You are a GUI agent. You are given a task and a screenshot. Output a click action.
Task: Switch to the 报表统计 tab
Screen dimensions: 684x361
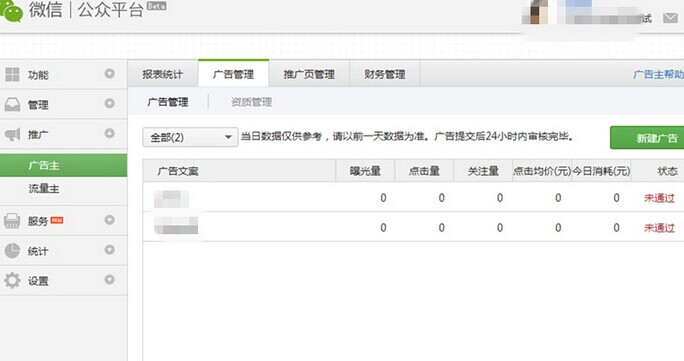(163, 75)
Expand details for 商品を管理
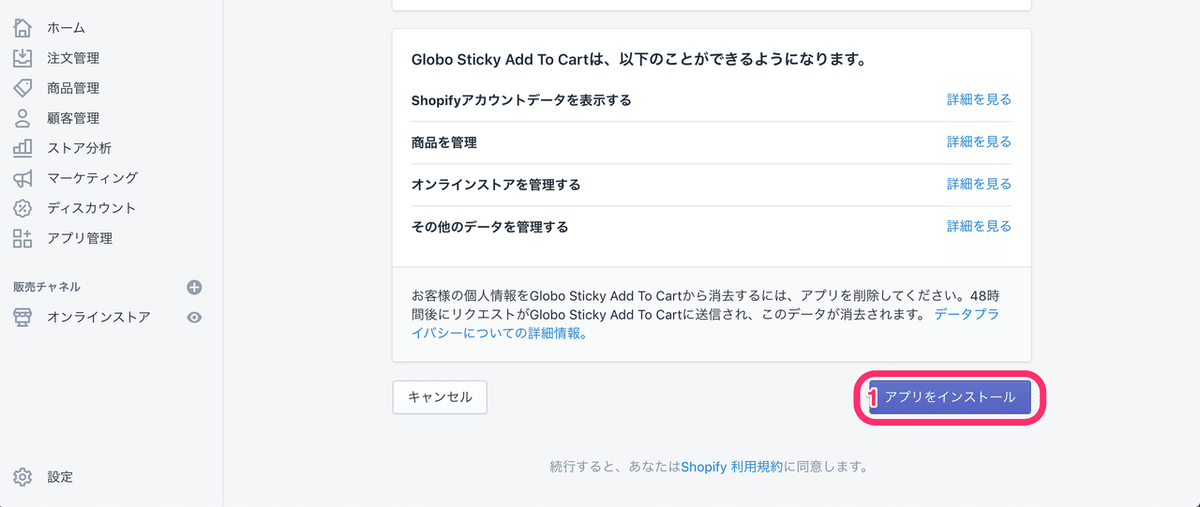 979,142
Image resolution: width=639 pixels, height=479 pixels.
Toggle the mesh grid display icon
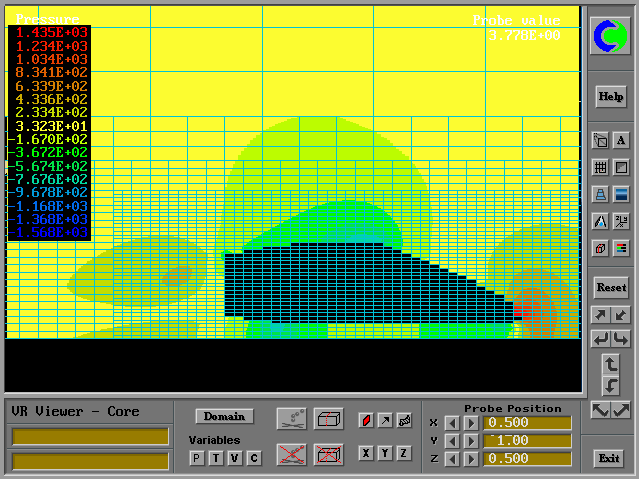pyautogui.click(x=600, y=168)
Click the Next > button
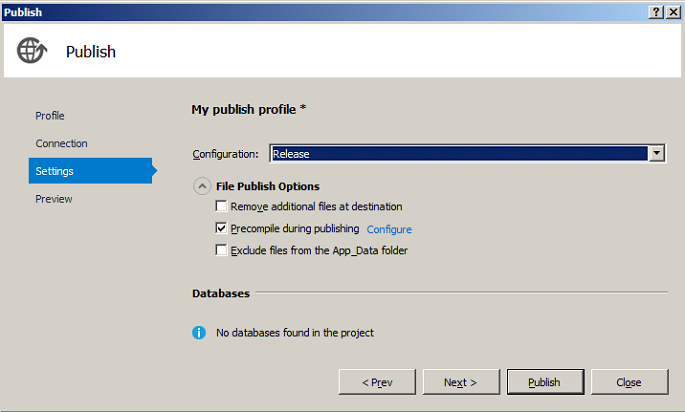Viewport: 685px width, 412px height. pos(460,382)
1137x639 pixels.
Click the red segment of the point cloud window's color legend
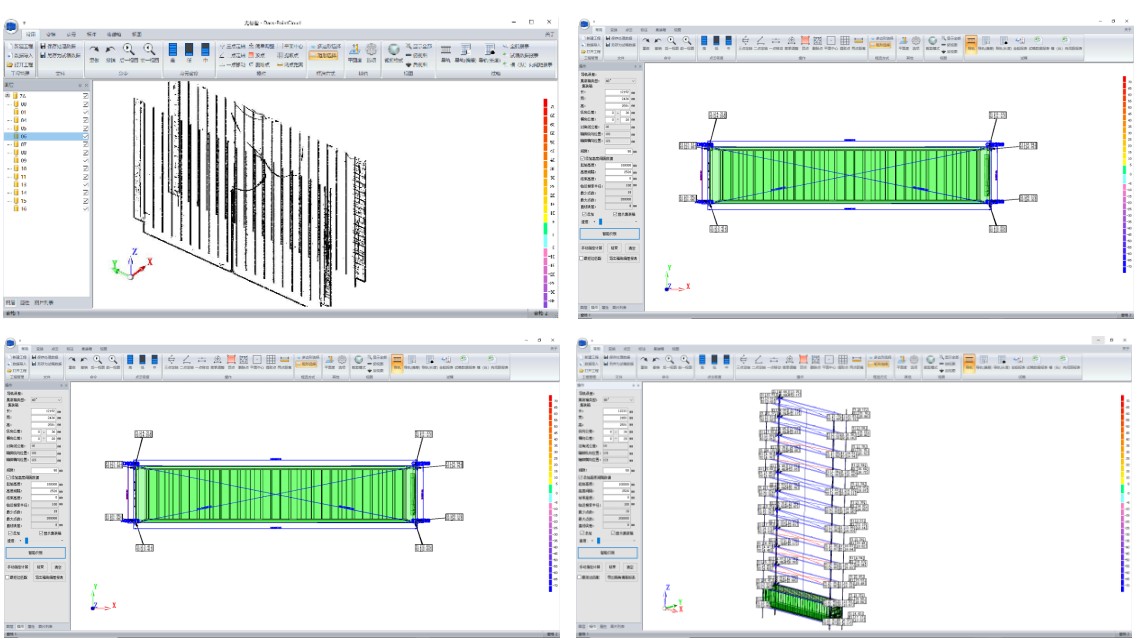tap(544, 105)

··········

*What you will do*. Reproduce all of the data above, including the lines that state what to locate, and shift every number in the answers up by 128, coordinates and viewport dimensions alike. Omit the pictures from your response.

*Result of this exercise*.
You are a GUI agent. You are given a task and a screenshot. Output a click action.
Task: Switch to the 报表统计 tab
Screen dimensions: 684x361
(291, 203)
Expand details for 商品を管理
 1107,270
Image resolution: width=639 pixels, height=479 pixels.
Toggle the mesh grid display icon
pyautogui.click(x=728, y=296)
Click the Next > button
Viewport: 813px width, 540px height. pos(588,510)
1137x639 pixels.
Click the red segment of the point cloud window's color legend
tap(672, 233)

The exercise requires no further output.